* _練習問題_
**a)** ロック機能付き把持装置の本文抜粋から、【】で囲まれた見出しのうち段落番号ではなく語句のものを、登場順にすべて書き出してください。
**b)** ロック機能付き把持装置の説明文を、最後の文の後から引き取って書き継いでください。

説明

ロック機能付き把持装置

【課題】小型化および軽量化でき、把持部材を密に配置できるようにするロック機能付き把持装置を提供する。
【解決手段】把持装置10のロック機構7は、進退方向と交差するスライド方向にスライド可能な第1および第2のスライド体17,19と、第1および第2のスライド体を互いに逆方向にスライドさせる駆動装置21と、を備える。駆動装置21は、第1および第2のスライド体をそれぞれ互いに逆向きの第1および第2のスライド方向に移動させることで、複数の把持部材3に対し第1のスライド方向に第1のスライド体を押し付け、複数の把持部材に対し第1のスライド方向と逆向きの第2のスライド方向に第2のスライド体を押し付け、これにより、複数の把持部材を同時にロックする。

【発明の詳細な説明】
【技術分野】
【0001】
本発明は、対象物の表面形状に合う進退方向位置でそれぞれ対象物を把持する複数の把持部材と、複数の把持部材を同時にロックするロック機構と、を備えるロック機能付き把持装置に関する。
【背景技術】
【0002】
ロック機能付き把持装置は、例えば搬送ロボットのアーム先端に設けられる。図1(A)、(B)は下記特許文献1に記載されたロック機能付き把持装置を示す。図1を参照して、ロック機能付き把持装置により、対象物を把持する動作を説明する。
【0003】
(1)図1(A)のように、搬送ロボットのアームMの動作により、把持装置30が対象物の上方に位置させられる。
(2)次に、前記アームMの動作により、把持装置30が下降すると、各把持部材31が対象物(ワークW)の表面に接触して進退方向に押し戻される。これにより、図1(B)のように、複数の把持部材31の進退方向位置が対象物の表面形状に合った位置となる。この時、把持部材31の進退方向位置が、以降において維持されるようにロックされる。

* _データ一覧_
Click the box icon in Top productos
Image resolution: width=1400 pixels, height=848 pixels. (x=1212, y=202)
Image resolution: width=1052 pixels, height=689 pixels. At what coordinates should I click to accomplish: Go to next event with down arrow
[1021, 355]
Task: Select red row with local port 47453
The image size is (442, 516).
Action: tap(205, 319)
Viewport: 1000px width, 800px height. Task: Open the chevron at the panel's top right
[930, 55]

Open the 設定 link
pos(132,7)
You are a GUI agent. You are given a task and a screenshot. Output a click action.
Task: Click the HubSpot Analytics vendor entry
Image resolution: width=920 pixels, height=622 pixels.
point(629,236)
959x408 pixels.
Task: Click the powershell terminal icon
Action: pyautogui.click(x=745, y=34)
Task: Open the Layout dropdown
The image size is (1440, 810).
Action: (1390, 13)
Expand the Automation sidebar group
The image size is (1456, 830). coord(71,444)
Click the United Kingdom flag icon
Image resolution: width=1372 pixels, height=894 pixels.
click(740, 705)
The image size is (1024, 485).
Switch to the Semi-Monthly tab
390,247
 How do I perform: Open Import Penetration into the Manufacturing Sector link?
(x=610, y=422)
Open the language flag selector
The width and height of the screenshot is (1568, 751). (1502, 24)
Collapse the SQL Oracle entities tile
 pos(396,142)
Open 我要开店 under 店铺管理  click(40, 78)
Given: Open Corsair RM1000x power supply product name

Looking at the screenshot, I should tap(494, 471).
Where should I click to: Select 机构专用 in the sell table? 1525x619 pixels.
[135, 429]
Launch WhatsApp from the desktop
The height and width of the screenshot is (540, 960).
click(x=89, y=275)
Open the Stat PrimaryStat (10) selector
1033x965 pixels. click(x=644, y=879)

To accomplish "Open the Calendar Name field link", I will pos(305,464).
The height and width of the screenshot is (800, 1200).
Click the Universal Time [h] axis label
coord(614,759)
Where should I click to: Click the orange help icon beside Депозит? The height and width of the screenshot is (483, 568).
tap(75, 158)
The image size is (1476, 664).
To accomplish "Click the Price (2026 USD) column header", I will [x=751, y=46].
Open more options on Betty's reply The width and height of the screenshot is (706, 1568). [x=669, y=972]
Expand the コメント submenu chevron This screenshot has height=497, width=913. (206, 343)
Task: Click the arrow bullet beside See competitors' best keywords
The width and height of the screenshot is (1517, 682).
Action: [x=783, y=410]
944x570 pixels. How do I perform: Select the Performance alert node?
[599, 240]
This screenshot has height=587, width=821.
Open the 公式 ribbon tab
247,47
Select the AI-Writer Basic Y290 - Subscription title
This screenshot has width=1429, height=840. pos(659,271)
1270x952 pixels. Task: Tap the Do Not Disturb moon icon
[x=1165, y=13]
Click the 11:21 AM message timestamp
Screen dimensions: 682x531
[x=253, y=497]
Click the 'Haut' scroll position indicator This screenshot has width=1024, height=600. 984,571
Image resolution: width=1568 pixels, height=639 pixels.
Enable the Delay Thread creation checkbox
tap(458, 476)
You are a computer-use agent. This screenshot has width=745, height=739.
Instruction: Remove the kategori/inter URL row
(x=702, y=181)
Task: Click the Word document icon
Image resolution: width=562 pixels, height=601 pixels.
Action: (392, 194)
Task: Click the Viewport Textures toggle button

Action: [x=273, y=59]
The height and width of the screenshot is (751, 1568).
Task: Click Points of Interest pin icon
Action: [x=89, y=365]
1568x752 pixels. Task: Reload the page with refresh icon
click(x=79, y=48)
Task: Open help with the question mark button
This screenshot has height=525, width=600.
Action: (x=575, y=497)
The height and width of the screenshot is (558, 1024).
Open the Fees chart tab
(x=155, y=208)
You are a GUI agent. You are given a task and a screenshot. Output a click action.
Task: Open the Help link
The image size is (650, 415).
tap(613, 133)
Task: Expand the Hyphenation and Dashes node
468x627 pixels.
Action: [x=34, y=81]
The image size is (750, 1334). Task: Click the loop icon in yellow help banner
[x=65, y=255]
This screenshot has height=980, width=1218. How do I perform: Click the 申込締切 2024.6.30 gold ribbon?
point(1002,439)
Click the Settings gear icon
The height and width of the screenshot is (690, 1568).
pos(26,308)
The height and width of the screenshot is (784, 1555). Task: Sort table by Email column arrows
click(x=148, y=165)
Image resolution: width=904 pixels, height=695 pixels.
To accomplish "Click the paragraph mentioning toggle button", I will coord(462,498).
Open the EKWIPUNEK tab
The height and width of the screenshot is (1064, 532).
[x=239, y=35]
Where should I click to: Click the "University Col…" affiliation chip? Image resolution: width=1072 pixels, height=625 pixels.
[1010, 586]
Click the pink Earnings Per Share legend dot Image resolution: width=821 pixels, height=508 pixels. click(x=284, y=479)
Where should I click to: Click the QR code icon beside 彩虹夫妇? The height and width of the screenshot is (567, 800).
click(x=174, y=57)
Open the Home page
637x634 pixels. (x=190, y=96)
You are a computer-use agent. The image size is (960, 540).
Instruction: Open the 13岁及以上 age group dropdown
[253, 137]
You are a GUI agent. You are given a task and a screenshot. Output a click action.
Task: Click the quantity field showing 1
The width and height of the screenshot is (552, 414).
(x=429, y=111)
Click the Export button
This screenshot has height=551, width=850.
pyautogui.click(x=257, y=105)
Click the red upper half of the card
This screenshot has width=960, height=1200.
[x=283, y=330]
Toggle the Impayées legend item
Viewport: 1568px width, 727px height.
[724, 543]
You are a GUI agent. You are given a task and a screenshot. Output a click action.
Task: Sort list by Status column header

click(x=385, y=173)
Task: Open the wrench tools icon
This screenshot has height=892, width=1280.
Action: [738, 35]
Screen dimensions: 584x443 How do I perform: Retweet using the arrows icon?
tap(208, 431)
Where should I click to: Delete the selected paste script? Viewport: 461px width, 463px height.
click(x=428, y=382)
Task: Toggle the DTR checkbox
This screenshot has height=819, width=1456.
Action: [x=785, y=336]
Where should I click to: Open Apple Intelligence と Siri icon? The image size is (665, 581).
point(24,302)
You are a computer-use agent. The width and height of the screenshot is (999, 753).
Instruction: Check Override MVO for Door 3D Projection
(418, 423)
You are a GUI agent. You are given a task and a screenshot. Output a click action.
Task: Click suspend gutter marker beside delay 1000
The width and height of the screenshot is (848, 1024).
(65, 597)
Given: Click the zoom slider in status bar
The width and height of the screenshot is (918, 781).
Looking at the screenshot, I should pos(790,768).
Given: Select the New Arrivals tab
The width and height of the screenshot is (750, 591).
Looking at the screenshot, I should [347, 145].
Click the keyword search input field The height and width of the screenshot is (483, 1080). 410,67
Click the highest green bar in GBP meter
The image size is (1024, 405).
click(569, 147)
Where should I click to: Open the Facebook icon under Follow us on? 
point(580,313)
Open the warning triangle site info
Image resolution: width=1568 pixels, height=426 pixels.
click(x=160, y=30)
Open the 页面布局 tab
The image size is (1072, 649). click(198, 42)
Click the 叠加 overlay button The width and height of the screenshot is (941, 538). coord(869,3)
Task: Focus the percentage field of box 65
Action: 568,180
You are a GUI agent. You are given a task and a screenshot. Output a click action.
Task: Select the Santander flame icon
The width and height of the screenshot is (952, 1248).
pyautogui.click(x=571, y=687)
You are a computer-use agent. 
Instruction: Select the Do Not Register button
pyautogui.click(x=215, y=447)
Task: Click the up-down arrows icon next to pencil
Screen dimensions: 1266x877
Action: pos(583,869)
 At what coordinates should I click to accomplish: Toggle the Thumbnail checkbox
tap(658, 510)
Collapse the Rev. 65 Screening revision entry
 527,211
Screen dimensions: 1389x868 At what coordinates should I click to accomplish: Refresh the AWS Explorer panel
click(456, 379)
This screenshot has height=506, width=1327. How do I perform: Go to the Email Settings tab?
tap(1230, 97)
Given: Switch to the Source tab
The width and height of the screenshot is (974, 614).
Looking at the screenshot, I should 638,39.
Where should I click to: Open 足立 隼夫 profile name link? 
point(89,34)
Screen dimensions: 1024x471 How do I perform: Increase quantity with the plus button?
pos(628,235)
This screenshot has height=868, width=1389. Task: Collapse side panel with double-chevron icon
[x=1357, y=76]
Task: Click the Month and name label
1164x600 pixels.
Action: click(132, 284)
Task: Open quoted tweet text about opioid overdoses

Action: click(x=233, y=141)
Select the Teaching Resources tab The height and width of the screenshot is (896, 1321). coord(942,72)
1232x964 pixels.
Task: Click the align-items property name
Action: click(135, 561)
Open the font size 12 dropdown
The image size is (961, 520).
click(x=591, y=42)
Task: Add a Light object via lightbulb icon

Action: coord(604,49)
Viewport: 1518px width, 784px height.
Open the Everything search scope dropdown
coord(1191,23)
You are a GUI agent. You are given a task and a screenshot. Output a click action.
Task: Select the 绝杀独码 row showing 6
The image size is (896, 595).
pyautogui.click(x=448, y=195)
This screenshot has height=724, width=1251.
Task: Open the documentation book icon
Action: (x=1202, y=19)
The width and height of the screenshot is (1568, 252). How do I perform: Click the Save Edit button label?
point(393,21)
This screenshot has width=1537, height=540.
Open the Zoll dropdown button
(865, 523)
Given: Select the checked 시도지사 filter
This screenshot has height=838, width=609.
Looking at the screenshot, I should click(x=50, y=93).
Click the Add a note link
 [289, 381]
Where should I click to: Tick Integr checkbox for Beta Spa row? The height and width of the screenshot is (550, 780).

* _問題の解答_
**a)** 課題、解決手段、発明の詳細な説明、技術分野、背景技術

**b)**
(3)上記(2)の動作とともに、各把持部材31の先端に設けられた吸着パッド31aが、対象物Wを吸引することで、各把持装置が、対象物Wを把持する。
(4)その後、前記アームMの動作により、対象物Wは、把持部材31に把持されて状態で所定の場所へ搬送される。
【0004】
上記(2)において、把持部材の進退方向位置をロックするロック機構は、例えば、ブレーキパッドを把持部材に押し付けるものである。このようなロック機構は、例えば下記特許文献1に記載されている。
【0005】
なお、本願の他の先行技術文献として下記特許文献2がある。
【先行技術文献】
【特許文献】
【0006】
【特許文献1】特許第4106450号
【特許文献2】特開平7−132477号公報
【発明の概要】
【発明が解決しようとする課題】
【0007】
しかし、従来において、ロック機構は、各把持部材毎に設けられているため(例えば特許文献1)、把持装置が大型化および重量化されてしまう。
また、各把持部材毎に、把持部材に近接してロック機構を設けるスペースを確保する必要があるため、把持部材を密に配置することができない。
【0008】
そこで、本発明の目的は、小型化および軽量化でき、把持部材を密に配置できるようにするロック機能付き把持装置を提供することにある。
【課題を解決するための手段】
【0009】
本発明によると、対象物の表面形状に合う進退方向位置でそれぞれ対象物を把持する把持部材と、前記複数の把持部材を進退方向に移動可能に支持する支持体と、前記複数の把持部材を同時にロックするロック機構と、を備えるロック機能付き把持装置であって、
前記ロック機構は、
前記進退方向と交差するスライド方向にスライド可能な第1および第2のスライド体と、
第1および第2のスライド体を互いに逆方向にスライドさせる駆動装置と、を備え、
前記駆動装置は、第1および第2のスライド体をそれぞれ互いに逆向きの第1および第2のスライド方向に移動させることで、前記複数の把持部材に対し第1のスライド方向に第1のスライド体を押し付け、前記複数の把持部材に対し第1のスライド方向と逆向きの第2のスライド方向に第2のスライド体を押し付け、これにより、前記複数の把持部材を同時にロックする、ことを特徴とするロック機能付き把持装置が提供される。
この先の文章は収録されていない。